*** Opening Data to process ***

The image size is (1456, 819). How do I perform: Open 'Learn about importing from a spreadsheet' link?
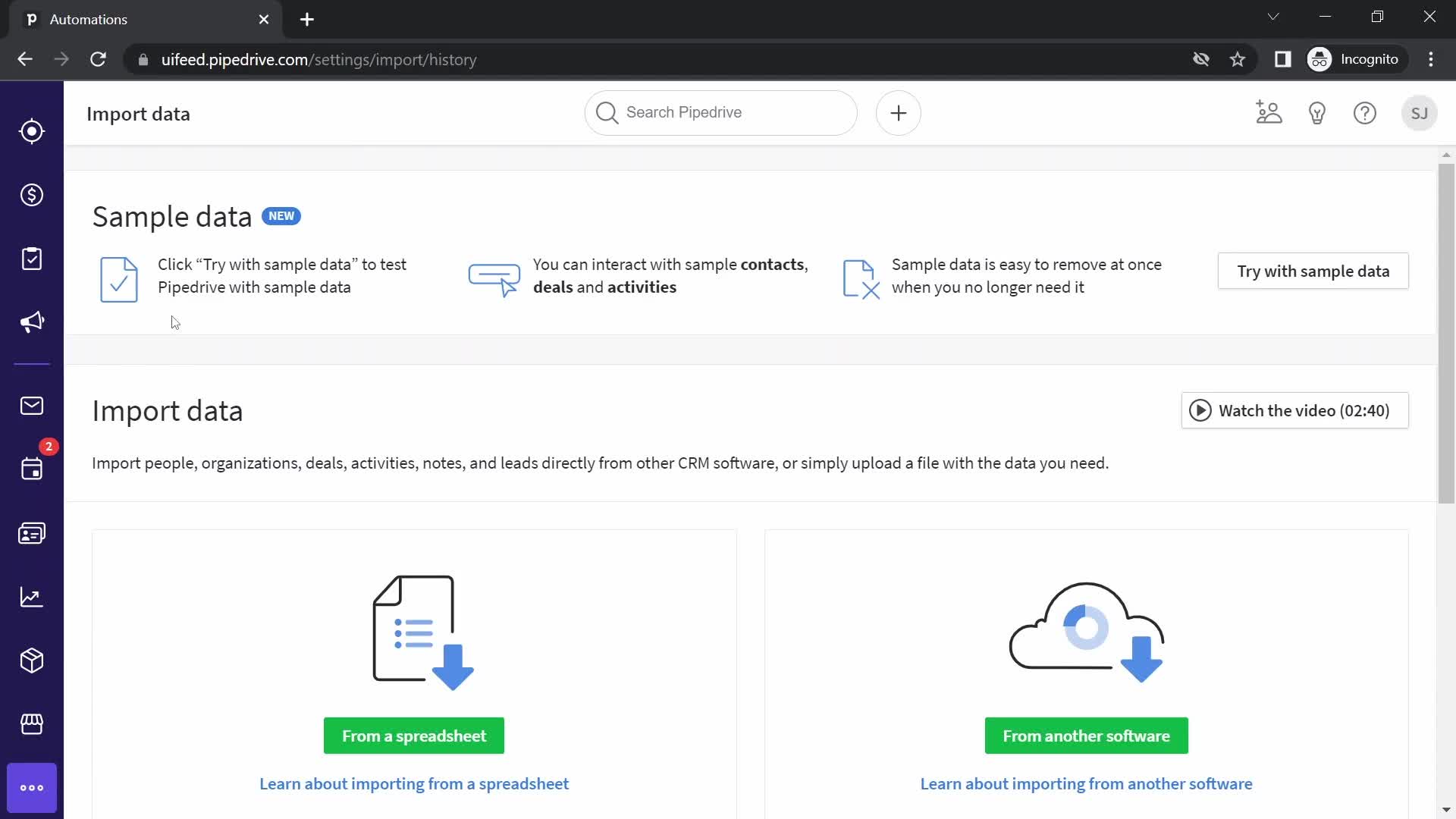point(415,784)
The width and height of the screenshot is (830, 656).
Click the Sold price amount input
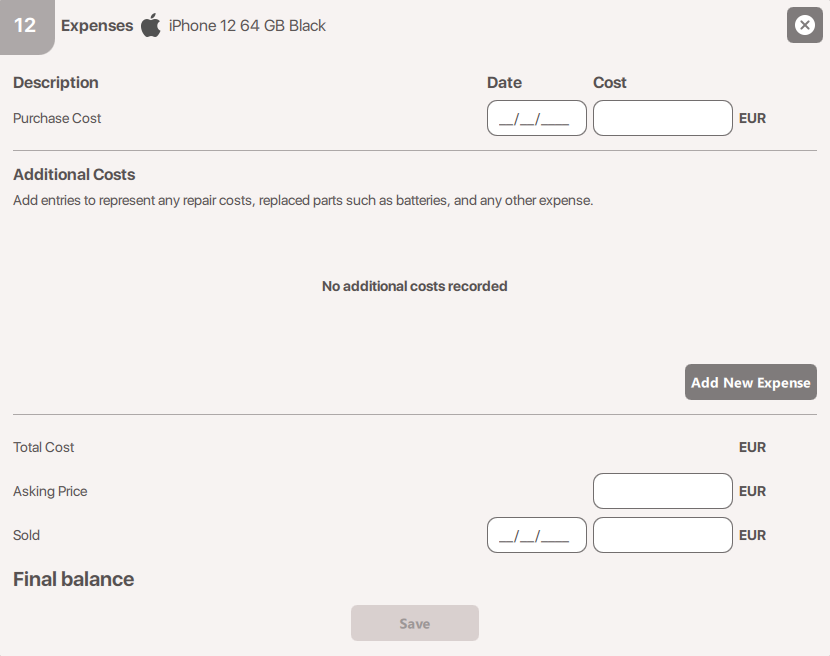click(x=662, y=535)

*** Closing Data to process ***
*** Opening Data to process ***

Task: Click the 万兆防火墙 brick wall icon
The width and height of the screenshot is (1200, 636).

*** Closing Data to process ***
*** Opening Data to process ***

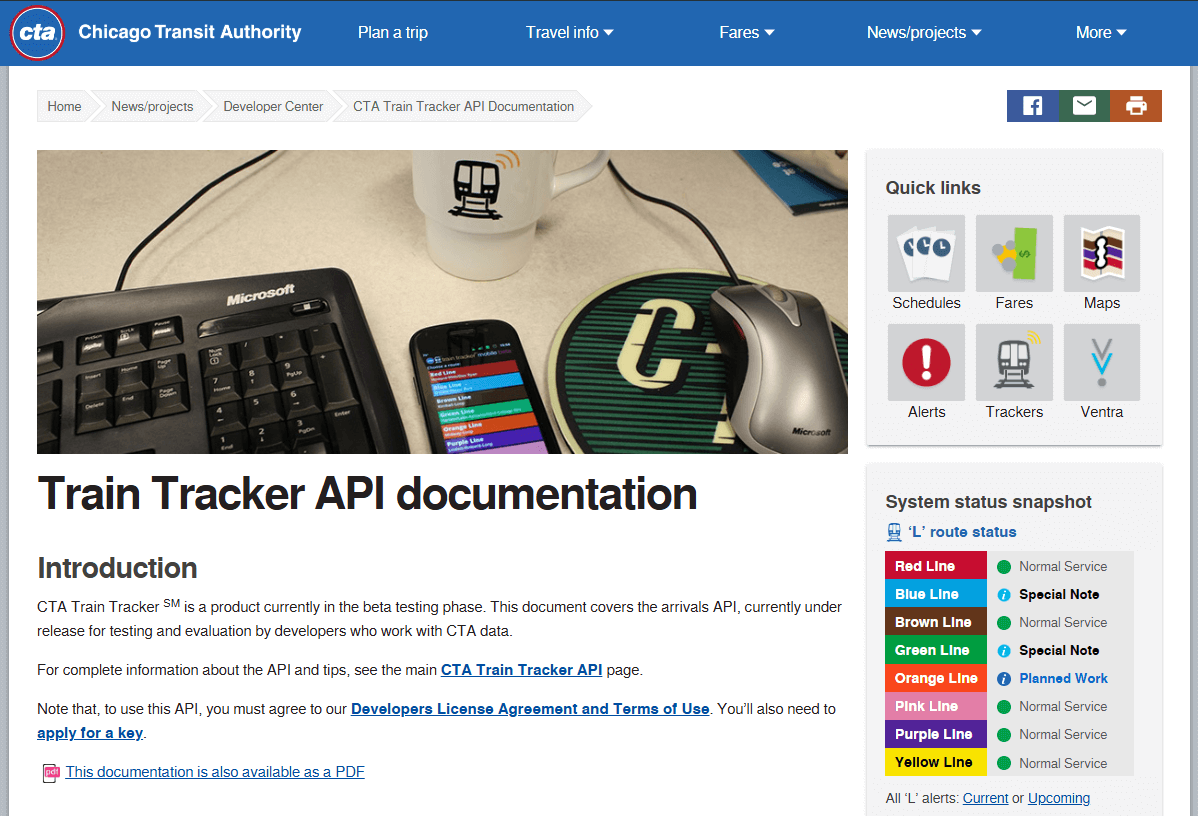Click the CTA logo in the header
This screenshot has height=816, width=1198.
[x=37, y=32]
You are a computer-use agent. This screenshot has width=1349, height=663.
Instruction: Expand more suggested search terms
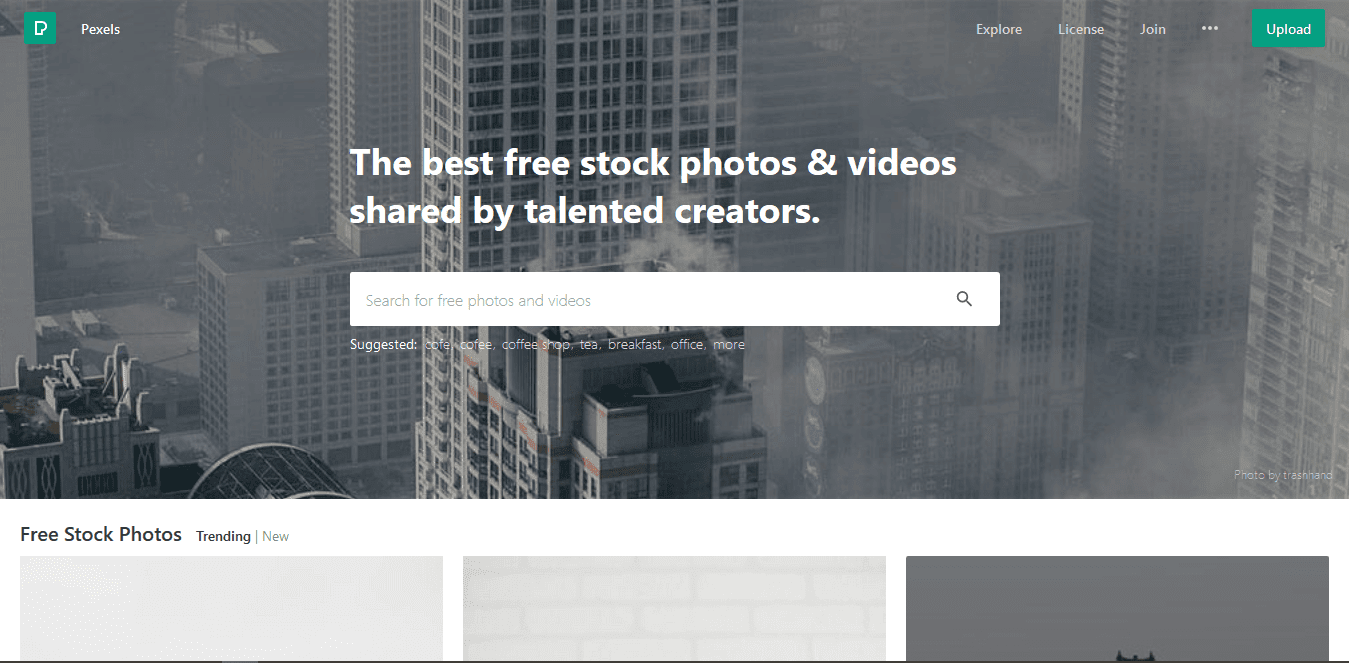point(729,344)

*** Closing Data to process ***

Prompt: Above are the records. Print exactly, and only, the lines from the line with "Task: Click the 万兆防火墙 brick wall icon" to the line with "The width and height of the screenshot is (1200, 636).", both inclusive.

Exercise response:
Task: Click the 万兆防火墙 brick wall icon
The width and height of the screenshot is (1200, 636).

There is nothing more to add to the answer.